Actually, doh, you're right, my bad, turns out sample quantiles are only asymptotically unbiased, and a better estimator would take some sort of weighted average of P99 and P99.5 with the weights depending on the sample size. (You still don't need the full population and you don't have to merge histograms, though.)
I find this part of statistics very hard to argue about. Simulations only work with well-known distributions, but even then not all of them. Even when you have a simulation that confirms hypothesis A1 using distribution D1 it says little about some pathetical distribution D2.
Using mathematical precision might take years to get it right and often there is no easy answer.
What I've been looking for is something that is fast and works "good enough". Estimating the 95th percentile and averaging it did not work well in my use case. Using the histogram method does work well although it certainly is not perfect.
Thanks, this is informative and pretty similar to what I've been implementing in JavaScript. I guess I'll have to take a deeper look into literature when doing an update to that topic.
Gave the post an upvote because it is interesting from a theoretical perspective, but I have a hard time imagining a real life scenario where averaging a 99 percentile will lead you to the wrong conclusion.
Perhaps I'm wrong, but whenever I'm looking at the tail of a distribution, it's usually just to understand the order of magnitude, not to reach a precise number.
The problem with percentiles is that you are discarding data points. e.g. Measuring the 98th percentile involves discarding the top 2% of data.
The problem with that is, sometimes the top 2% you are discarding might correlate to your top 2% of customers...and you are literally throwing their data away by using percentiles. Not good.
My recommendation is to pick two aggregation types. Maybe Percentile and Maximum, or Maximum and Mean, or Percentile and Mean. You can't really go wrong with that approach.

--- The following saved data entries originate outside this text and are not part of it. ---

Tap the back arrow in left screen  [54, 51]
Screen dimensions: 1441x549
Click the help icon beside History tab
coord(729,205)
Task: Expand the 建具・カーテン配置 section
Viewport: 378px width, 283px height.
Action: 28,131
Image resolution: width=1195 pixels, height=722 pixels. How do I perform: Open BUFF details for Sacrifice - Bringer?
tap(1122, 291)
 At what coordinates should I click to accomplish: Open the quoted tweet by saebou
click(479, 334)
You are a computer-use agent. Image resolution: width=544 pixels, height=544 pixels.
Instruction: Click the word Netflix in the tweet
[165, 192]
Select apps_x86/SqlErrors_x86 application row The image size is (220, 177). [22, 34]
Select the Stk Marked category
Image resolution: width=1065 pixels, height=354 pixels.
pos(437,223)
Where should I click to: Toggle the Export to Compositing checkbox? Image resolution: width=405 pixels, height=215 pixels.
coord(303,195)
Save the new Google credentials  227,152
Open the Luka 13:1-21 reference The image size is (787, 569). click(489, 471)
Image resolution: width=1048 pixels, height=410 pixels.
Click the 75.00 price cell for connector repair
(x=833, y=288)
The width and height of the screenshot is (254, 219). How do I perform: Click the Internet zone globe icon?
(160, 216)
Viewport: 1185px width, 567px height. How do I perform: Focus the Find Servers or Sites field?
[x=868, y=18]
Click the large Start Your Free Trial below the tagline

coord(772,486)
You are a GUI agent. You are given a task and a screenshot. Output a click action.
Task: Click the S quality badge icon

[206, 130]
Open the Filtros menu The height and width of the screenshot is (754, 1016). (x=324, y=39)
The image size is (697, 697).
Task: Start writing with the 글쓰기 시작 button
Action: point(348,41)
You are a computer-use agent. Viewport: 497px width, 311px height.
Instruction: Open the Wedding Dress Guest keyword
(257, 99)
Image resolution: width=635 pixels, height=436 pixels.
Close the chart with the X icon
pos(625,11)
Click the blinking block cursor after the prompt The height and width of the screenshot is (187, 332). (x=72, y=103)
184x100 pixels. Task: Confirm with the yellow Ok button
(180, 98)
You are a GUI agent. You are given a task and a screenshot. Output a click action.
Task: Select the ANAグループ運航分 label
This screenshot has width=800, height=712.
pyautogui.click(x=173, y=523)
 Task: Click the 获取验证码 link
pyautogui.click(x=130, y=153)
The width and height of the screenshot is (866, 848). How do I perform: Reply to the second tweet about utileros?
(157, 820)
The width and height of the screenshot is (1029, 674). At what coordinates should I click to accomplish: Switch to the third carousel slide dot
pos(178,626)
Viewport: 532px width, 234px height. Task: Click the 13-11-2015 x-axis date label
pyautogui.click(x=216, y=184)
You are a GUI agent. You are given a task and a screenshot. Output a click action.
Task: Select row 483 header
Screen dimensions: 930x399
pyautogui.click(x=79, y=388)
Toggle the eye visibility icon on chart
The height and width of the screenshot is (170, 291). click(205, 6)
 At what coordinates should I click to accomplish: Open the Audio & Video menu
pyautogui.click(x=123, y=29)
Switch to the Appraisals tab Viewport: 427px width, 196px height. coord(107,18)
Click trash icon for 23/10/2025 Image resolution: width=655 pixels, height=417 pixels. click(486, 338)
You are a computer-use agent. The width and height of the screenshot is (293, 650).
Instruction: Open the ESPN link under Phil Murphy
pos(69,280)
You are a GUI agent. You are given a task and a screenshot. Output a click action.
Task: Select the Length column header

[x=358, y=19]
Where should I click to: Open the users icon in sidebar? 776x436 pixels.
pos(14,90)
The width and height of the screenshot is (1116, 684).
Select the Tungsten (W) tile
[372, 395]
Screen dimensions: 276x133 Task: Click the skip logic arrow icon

Does anyone know the math behind exactly how wrong the averaged percentiles are? My dim understanding of stats makes me think the central limit theorem is at play here; the averaged p99 values will tend towards a normal distribution, which is obviously wrong. Would love to be schooled on it.
I think the lesson is, don't just blindly calculate some numbers / metrics, have a look at your data (visually!) and see if it makes sense (for instance do you use the 99th / 95th / 90th percentile).
A day late, but I wanted to add: at New Relic (where I work) we ended up just deciding to store all the data points. We literally store every transaction and page view for our customers and then go back and read every data point when they are queried.
It depends who's reading it. The whole genre of titles "* you don't know", "you're wrong about *" is condescending and frequently false.
I suspect that's what the parent post was referring to and I would agree: percentile calculations do work the way I think, and the article didn't say anything controversial.
I'm the article's author. I don't think the headline HN chose is great but I don't mind if people have different interpretations of what I write. Hopefully all the commenters here are actually reading the original article and judging it on its merits (and flaws), right? right?
From what I understand it's a fixed size data structure, represents quantiles as a tree of histogram bands, pruning nodes with densities that vary the least from their parents to achieve error / size trade-off. They also have the property that you can merge them together and re-compress in order to turn second data into minute data, or compress more accurate (large) archival digests into smaller ones to say, support stable streaming of a varying number of metrics across a stream of varying bandwidth by sacrificing quality.
They're pretty simple because they're designed for sensor networks, but I think you could design similar structures with a dynamic instead of fixed value range, and variable size (prune nodes based on error threshold instead of or in addition to desired size).
If anyone knows of a time-series system using something like this, I'd love to learn about it.